I am reading Flow and finding it somewhat inspiring and definitely interesting. I am also getting frustrated.
Earlier this week, I made a conscious decision to start paying attention to when I feel like I am rushing and try to stop. To step back, breathe, and go all in to whatever it is I am doing without any time pressure in multiple contexts: laundry-folding, child care, patient notes. It started out well, but halfway through a busy office day and I realized that I couldn’t just opt out of the race. Because DO THIS DO THAT GET THIS DONE NOW! started to pile up, and — just like that, I lost my zen mojo.
I’m not ready to give up, but the failed attempt did make me sad. I don’t think I am harried because I am not managing my time well; I think I am harried because there is far too much (*@#* to do and not enough time to do it.
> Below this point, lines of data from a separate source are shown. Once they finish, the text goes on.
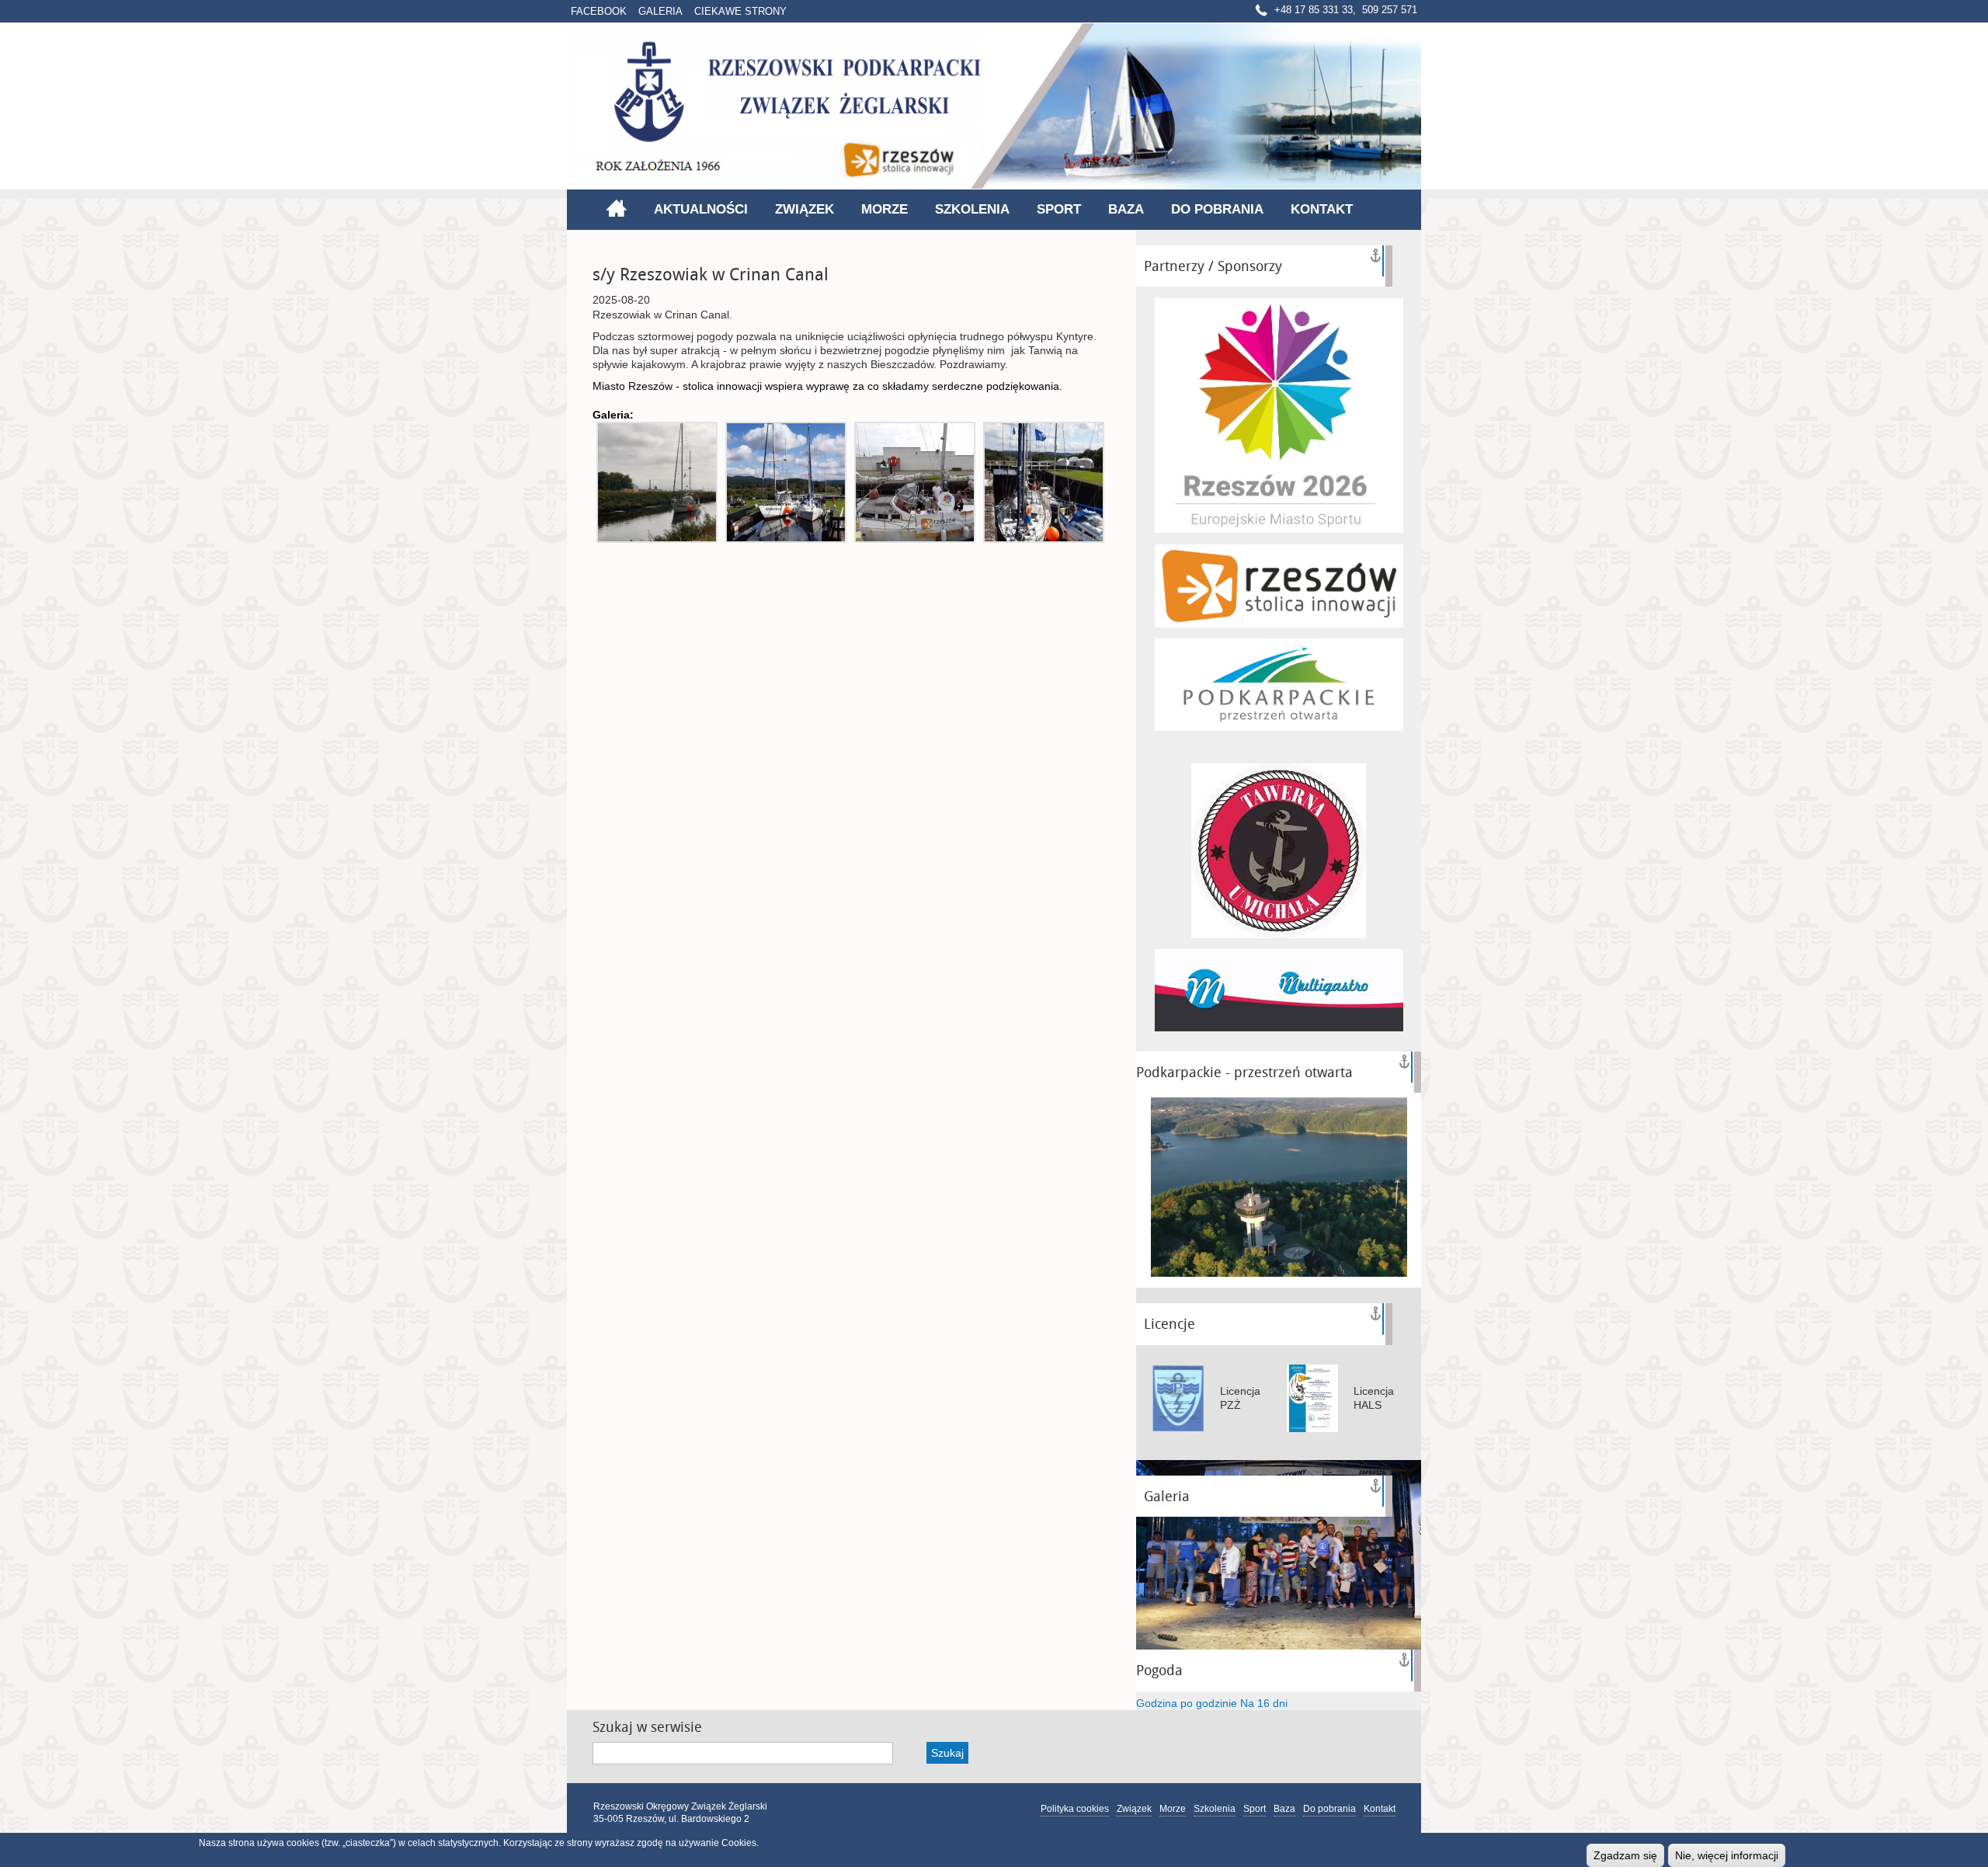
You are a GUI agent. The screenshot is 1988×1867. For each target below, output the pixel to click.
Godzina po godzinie (1186, 1703)
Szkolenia (972, 209)
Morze (884, 209)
// end rant. Maybe the secret is buried somewhere later in the book. Off to bed to read more.
I’m reading a different book, The Organized Mind, which talks about some of this. The author notes that when he met Pres. Jimmy Carter, Carter was able to completely focus on the conversation at hand and seemed very relaxed. Why? The nature of his job meant he offloaded absolutely everything else. These VIPs don’t have to worry about little things like remembering to buy milk. They don’t have to worry about bigger things, like whether this is the right appointment to have right now — the staff has already optimized that. And they don’t even have to worry about when the appointment will end, because someone will come get our VIP to usher him to the next thing. It’s not that they don’t have to make huge decisions (obviously) but you can be in the moment when there’s a huge apparatus around you. Of course, most of us don’t get that! So achieving that calm, in-the-moment state is about how much you can successfully automate and offload. Sometimes it’s easier than others and probably not so easy with small kids and a very detail oriented job.